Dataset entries
----------------

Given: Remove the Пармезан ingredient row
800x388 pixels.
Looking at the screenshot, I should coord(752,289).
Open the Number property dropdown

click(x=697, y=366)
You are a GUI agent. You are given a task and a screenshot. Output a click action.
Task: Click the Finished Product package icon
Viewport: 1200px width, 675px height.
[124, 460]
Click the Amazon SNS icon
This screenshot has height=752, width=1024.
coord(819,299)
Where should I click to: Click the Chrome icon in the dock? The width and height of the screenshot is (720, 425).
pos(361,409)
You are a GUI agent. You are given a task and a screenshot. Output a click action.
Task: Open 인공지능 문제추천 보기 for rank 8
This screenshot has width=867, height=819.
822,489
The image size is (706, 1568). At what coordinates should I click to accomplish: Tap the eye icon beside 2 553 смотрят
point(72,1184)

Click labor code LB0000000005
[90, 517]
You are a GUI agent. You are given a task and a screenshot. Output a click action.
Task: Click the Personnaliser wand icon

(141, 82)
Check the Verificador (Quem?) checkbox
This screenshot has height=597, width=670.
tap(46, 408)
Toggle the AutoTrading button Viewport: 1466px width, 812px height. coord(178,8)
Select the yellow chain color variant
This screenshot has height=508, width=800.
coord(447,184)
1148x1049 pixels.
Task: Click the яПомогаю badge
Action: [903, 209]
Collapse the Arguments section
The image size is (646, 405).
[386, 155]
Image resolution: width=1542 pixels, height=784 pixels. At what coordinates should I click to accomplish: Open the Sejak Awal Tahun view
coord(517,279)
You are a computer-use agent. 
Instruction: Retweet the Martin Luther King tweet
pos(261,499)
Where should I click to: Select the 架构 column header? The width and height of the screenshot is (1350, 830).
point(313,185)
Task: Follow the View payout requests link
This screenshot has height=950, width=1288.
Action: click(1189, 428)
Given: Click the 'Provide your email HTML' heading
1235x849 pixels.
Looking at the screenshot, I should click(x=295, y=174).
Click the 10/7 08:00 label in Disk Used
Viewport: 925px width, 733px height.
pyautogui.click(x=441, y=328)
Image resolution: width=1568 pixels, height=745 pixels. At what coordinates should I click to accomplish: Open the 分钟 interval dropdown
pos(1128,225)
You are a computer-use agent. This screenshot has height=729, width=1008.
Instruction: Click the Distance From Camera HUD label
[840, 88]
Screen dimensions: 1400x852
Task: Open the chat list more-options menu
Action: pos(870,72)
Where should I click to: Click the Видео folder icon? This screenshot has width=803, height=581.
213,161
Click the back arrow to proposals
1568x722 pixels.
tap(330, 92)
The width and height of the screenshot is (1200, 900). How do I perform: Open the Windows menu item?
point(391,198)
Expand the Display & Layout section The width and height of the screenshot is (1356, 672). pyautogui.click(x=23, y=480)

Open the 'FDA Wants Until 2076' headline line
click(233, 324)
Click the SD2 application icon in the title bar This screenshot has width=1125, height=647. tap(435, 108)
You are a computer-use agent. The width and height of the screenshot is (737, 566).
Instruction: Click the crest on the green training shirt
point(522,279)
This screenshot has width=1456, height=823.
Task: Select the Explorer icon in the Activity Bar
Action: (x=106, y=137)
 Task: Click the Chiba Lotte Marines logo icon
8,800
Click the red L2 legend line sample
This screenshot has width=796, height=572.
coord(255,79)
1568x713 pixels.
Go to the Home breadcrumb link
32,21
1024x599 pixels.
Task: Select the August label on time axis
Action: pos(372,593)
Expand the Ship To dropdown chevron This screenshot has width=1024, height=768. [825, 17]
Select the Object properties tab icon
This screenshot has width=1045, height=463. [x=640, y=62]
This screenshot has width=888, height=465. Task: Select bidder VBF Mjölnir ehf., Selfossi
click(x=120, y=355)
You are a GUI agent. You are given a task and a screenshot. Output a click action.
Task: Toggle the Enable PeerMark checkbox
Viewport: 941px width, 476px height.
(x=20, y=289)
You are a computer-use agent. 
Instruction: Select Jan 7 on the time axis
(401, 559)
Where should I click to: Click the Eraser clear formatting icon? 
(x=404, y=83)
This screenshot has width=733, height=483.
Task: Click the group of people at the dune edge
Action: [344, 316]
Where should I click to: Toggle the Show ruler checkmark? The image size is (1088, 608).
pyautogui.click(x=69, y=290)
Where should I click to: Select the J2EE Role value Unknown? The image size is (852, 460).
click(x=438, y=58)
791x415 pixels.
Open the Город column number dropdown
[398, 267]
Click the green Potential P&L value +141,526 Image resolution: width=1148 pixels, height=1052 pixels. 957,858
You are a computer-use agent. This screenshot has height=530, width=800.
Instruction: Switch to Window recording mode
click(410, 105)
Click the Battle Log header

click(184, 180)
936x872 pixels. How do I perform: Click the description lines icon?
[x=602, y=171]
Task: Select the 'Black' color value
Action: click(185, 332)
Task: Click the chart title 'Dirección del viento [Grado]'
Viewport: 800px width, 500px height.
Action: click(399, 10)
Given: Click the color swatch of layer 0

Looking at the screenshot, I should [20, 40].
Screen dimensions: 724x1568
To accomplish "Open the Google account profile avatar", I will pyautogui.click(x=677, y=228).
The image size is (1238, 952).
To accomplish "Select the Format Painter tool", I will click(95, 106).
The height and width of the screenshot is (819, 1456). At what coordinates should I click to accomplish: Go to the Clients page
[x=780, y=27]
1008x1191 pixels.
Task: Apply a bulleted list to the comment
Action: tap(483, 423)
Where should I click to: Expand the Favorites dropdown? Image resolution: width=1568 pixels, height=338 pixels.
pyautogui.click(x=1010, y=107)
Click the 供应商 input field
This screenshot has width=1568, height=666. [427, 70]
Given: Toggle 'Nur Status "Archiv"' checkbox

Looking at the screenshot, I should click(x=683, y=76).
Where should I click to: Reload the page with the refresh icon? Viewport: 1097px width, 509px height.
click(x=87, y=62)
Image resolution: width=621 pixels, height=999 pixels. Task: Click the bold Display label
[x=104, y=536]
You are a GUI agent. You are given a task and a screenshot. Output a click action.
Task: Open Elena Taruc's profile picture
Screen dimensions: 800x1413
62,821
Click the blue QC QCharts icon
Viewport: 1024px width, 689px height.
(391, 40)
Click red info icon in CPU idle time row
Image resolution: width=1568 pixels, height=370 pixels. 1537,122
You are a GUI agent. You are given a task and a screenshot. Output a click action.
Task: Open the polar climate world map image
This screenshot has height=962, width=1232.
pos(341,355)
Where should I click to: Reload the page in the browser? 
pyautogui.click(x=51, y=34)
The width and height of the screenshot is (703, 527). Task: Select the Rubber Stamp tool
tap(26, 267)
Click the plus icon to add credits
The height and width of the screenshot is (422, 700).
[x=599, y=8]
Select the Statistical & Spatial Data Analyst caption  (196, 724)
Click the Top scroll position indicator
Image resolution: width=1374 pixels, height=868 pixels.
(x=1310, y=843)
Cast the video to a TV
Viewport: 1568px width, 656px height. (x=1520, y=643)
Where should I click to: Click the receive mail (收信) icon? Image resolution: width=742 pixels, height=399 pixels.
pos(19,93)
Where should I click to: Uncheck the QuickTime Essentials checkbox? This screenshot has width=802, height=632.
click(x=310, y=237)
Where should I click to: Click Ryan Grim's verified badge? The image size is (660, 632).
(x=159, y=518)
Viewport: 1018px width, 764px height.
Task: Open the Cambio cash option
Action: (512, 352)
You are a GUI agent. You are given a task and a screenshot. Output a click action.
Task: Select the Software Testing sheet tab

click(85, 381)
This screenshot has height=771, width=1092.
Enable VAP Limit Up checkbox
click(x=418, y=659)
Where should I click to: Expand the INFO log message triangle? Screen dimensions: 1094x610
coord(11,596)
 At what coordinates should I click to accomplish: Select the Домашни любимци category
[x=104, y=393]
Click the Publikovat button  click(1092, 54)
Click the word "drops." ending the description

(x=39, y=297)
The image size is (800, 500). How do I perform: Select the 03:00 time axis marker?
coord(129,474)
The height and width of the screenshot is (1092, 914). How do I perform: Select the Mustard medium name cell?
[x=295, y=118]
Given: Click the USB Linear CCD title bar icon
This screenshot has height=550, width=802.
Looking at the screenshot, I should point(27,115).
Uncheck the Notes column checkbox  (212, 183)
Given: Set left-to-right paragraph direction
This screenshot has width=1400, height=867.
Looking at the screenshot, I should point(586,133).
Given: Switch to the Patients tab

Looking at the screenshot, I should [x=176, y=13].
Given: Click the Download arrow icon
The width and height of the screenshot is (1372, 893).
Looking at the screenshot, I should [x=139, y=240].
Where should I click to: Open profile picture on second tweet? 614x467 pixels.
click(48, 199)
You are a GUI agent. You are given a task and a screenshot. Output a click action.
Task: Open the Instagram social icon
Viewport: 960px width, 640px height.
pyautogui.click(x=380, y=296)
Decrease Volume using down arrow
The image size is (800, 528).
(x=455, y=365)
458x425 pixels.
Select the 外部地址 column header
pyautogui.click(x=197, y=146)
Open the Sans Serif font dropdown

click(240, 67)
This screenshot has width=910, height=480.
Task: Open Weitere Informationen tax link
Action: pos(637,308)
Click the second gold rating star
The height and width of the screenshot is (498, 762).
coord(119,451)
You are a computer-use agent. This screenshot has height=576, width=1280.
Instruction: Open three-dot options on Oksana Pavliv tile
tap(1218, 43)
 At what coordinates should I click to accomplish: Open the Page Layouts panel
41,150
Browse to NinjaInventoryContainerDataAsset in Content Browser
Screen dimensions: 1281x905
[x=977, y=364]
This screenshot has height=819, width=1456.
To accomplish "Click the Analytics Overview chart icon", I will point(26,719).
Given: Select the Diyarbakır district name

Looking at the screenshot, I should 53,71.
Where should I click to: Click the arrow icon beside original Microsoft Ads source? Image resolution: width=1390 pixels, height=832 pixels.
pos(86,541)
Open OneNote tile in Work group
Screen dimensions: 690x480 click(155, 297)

----------------

# EXERCISE DETAILS
Lines containing the word "will" are to be pulled from the records and copied.

# THE COMPLETED TASK
To accomplish "Open the Google account profile avatar", I will pyautogui.click(x=677, y=228).
To accomplish "Select the Format Painter tool", I will click(95, 106).
To accomplish "Click the Analytics Overview chart icon", I will point(26,719).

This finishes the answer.